3) FIRM CHEST (as below picture) – ‘Push-up with an added one-arm row’ builds strength, but also sculpts arms, chest, back and core. Creates muscle balance and strength, which firms the chest. Aim for 3 sets of 12 reps. Try this either with narrow hands, or as a one legged push up.
Do not rest afterwards, rather go straight to the next exercise. Failure set: Bench dips
4) DEFINE ABS (as below pictures) – Six packs are made in the kitchen, but the following exercise will engage your core and shred your abs! ‘Plank lifts’ work the transverse abdominals – lift hips off the ground supporting your body weight on your forearms and feet. Keep your body as straight a possible, maintaining neutral spine and a tight core. Lower your body completely and lift back off, do these 15 times. Then hold until failure. Do not rest afterwards, rather go straight to the next exercise. Failure set: ’Runners’ (in a plank position with straight arms, alternate one leg at a time running on the spot).
5) TONE BUTT (as below pictures) – To make bikini bottoms look perky, these ‘dumbbell squats (with added shoulder press)’ are a great total-composition exercise. They sculpt the legs, butt, core and shoulders. 3 sets of 12 reps. Straight after your set perform as many jump squats as possible until failure (without dumbbells)! Do not rest afterwards, rather go straight to the next exercise.
Failure set: ’High Throw’ (squat down fully and jump up and throw a ball above you).

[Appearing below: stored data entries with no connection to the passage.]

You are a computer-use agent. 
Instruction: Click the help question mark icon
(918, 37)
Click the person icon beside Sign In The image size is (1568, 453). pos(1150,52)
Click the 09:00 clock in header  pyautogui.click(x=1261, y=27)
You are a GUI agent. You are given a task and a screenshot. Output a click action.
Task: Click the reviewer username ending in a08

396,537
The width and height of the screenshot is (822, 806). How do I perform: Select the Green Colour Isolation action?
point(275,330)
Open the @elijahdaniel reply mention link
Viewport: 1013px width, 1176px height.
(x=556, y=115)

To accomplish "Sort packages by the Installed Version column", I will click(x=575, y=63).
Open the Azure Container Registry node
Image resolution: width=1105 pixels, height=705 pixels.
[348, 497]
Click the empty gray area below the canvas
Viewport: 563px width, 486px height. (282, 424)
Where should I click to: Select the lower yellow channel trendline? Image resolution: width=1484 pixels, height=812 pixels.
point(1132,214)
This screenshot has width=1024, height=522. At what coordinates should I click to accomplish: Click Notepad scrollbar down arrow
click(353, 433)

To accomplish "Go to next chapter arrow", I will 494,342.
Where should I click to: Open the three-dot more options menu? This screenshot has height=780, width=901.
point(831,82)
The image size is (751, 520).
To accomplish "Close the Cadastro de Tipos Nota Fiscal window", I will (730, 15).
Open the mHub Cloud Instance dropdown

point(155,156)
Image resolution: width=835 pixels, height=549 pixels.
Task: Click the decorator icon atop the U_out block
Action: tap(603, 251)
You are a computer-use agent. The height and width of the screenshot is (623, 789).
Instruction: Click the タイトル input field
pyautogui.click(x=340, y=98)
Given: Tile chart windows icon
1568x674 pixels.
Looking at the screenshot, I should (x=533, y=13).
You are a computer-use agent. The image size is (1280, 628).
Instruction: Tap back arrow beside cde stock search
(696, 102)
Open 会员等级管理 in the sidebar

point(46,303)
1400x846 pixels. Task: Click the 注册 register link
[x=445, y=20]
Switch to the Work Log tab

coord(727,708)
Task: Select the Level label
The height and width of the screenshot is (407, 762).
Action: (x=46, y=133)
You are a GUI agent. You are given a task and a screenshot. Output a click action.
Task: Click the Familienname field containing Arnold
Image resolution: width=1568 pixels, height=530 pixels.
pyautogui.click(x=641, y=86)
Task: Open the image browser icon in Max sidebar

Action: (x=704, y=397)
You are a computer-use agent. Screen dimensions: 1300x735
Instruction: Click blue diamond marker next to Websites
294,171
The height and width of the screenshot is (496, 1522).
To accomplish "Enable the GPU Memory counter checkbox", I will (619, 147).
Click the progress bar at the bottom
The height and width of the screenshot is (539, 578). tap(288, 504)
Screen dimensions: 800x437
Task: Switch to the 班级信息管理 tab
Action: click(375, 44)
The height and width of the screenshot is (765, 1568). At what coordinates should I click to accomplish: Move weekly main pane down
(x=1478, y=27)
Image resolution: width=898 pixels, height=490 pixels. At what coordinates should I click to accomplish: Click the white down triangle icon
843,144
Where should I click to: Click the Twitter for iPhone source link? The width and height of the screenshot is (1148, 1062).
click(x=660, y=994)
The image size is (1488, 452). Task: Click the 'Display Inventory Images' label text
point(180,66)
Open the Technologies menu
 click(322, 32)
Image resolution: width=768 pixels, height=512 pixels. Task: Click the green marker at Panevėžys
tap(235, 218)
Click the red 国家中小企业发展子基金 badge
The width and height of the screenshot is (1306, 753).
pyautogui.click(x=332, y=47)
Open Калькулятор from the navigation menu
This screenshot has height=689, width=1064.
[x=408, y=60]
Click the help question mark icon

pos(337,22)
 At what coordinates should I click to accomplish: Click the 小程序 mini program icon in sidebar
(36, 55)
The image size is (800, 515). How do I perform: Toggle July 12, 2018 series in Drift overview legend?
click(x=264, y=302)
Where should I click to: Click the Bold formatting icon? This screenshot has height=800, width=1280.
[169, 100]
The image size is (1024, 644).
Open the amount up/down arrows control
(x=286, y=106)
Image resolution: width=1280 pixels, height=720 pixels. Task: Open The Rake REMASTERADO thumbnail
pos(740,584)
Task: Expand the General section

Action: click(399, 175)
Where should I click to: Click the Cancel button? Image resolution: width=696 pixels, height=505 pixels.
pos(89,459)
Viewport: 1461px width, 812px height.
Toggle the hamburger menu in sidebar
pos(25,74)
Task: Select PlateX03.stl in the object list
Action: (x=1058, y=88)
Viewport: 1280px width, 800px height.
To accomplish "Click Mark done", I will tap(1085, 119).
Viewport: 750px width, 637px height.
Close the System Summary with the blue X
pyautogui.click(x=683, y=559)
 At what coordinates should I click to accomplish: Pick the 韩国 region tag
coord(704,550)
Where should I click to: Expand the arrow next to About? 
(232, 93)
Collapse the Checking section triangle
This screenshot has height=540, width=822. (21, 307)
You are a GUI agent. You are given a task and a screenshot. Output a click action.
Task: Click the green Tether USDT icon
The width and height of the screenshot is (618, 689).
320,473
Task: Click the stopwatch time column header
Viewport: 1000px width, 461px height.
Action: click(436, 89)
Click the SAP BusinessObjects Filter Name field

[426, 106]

6) STRENGTHEN LEGS (as below picture) – This ‘lunge with oblique-twist’ strengthens the thighs, calves and butt, as well as the waist. 3 sets of 12 reps. Pulse in place for 10 seconds on each leg, or perform jumping lunges! Being the largest muscle group, this boosts the metabolism and burns more calories when at rest. Do not rest afterwards, rather go straight to the next exercise. Failure set: Bench hamstring lifts ( drive your hips as high as possible, keep movement slow and controlled).